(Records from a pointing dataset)
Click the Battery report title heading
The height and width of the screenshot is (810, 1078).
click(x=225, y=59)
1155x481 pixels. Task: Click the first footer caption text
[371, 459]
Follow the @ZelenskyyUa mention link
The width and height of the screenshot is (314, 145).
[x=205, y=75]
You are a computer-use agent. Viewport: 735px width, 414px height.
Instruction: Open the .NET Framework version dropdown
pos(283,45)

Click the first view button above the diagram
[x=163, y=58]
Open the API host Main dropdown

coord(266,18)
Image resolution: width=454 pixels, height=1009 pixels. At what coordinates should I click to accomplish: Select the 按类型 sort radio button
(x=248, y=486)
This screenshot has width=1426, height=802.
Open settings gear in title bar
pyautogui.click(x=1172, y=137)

* * *

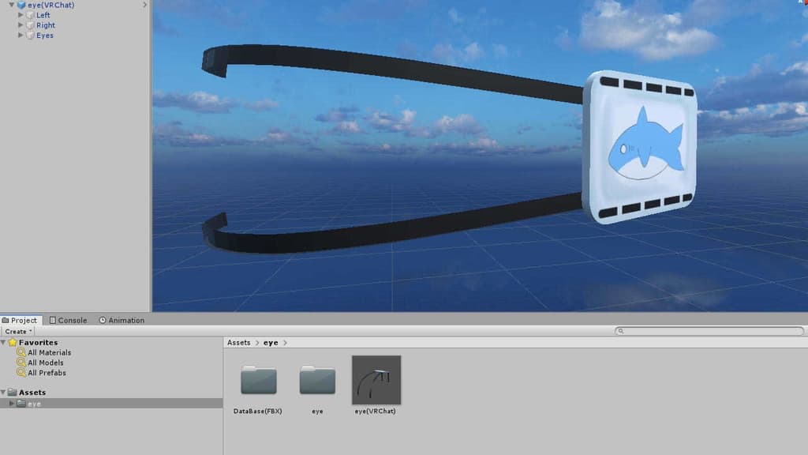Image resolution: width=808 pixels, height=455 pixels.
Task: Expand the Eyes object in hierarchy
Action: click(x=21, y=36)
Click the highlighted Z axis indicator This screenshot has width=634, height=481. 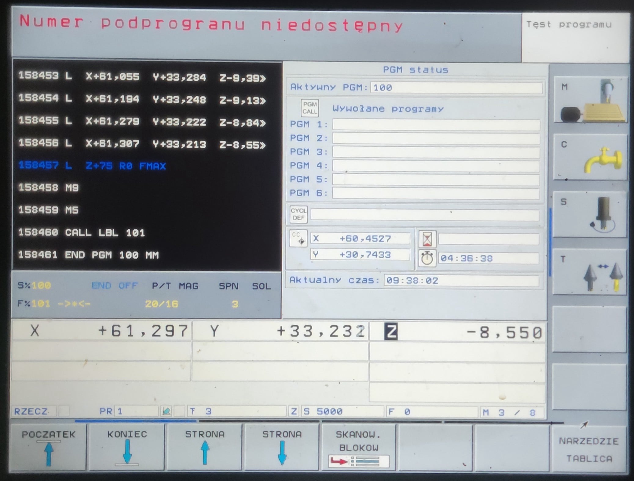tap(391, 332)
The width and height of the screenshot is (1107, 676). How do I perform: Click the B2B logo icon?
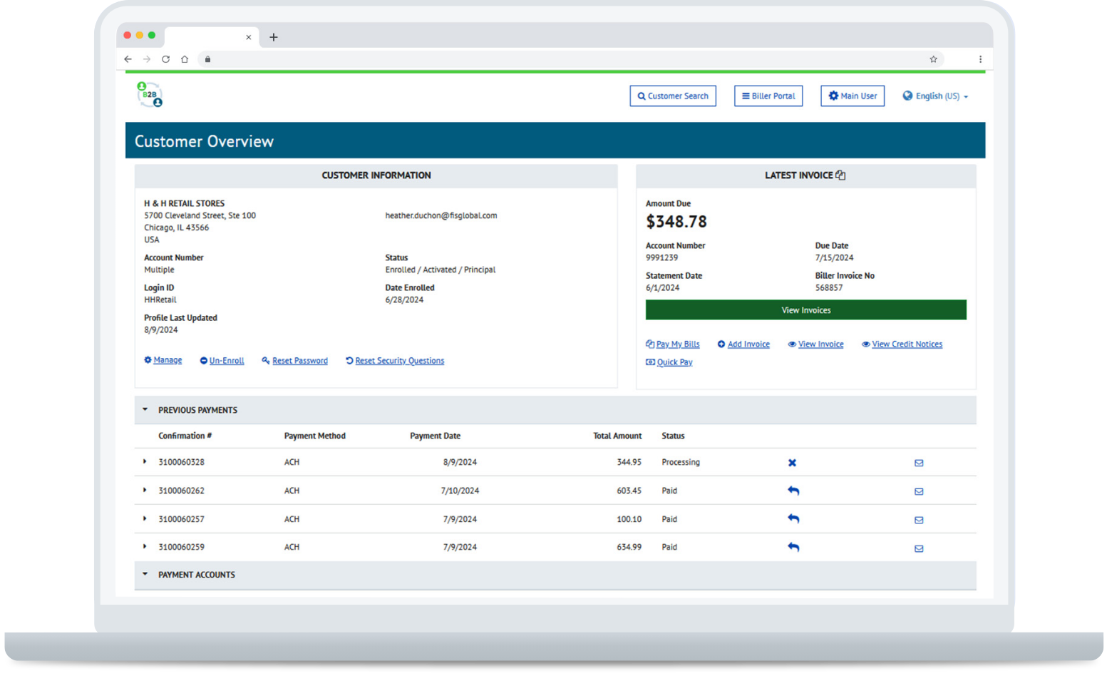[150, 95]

◆ **Task description**: Reproduce the entries, beginning at the line that contains "Image resolution: width=454" and stopping after the line that contains "pyautogui.click(x=1172, y=137)".

◆ **Task solution**:
Image resolution: width=454 pixels, height=1009 pixels. At what coordinates should I click to accomplish: Select the 按类型 sort radio button
(x=248, y=486)
This screenshot has width=1426, height=802.
Open settings gear in title bar
pyautogui.click(x=1172, y=137)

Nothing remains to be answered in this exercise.